**AVAILABLE RECORDS**
───
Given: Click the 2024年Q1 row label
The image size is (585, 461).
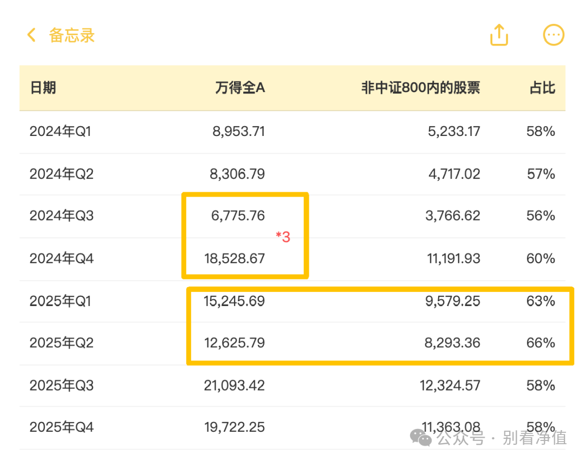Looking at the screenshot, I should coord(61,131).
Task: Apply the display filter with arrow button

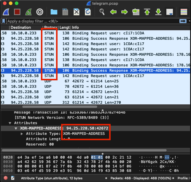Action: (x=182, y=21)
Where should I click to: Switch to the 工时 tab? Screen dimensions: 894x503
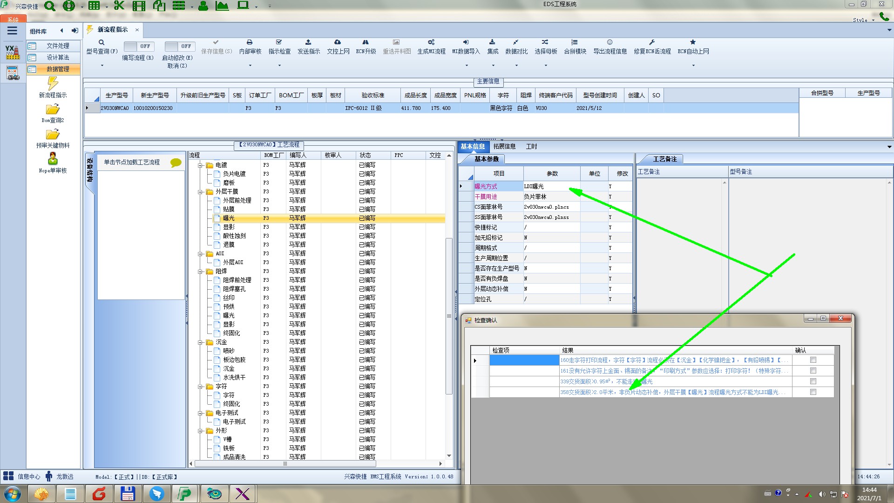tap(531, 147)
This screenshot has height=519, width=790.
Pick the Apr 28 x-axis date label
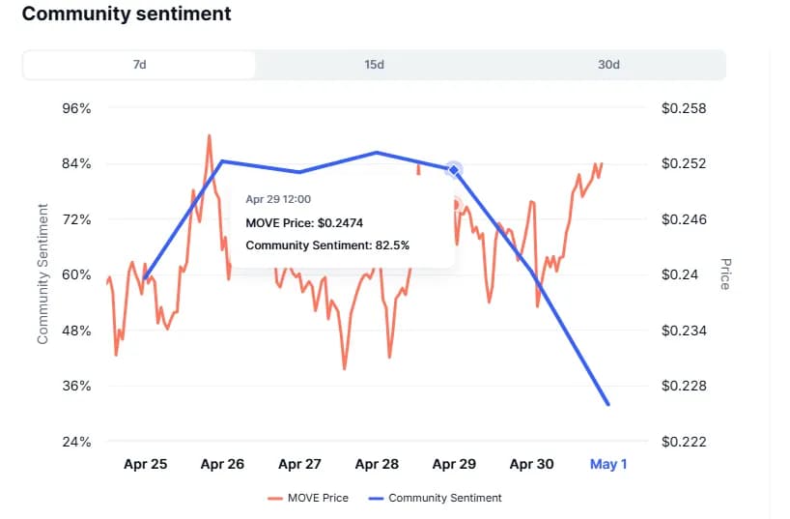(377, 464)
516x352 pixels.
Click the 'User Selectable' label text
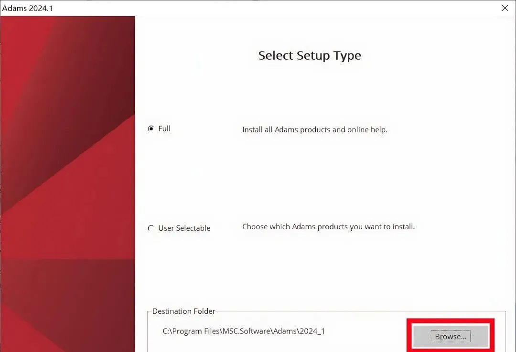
───
**INSTRUCTION**
Pull out every line of text from all the items above, word for word. Leave the pictures out.

**SOLUTION TO THE PROBLEM**
Given: Click the 2024年Q1 row label
The image size is (585, 461).
Looking at the screenshot, I should coord(61,131).
Task: Apply the display filter with arrow button

Action: (x=182, y=21)
Where should I click to: Switch to the 工时 tab? Screen dimensions: 894x503
tap(531, 147)
This screenshot has height=519, width=790.
Pick the Apr 28 x-axis date label
(377, 464)
516x352 pixels.
Click the 'User Selectable' label text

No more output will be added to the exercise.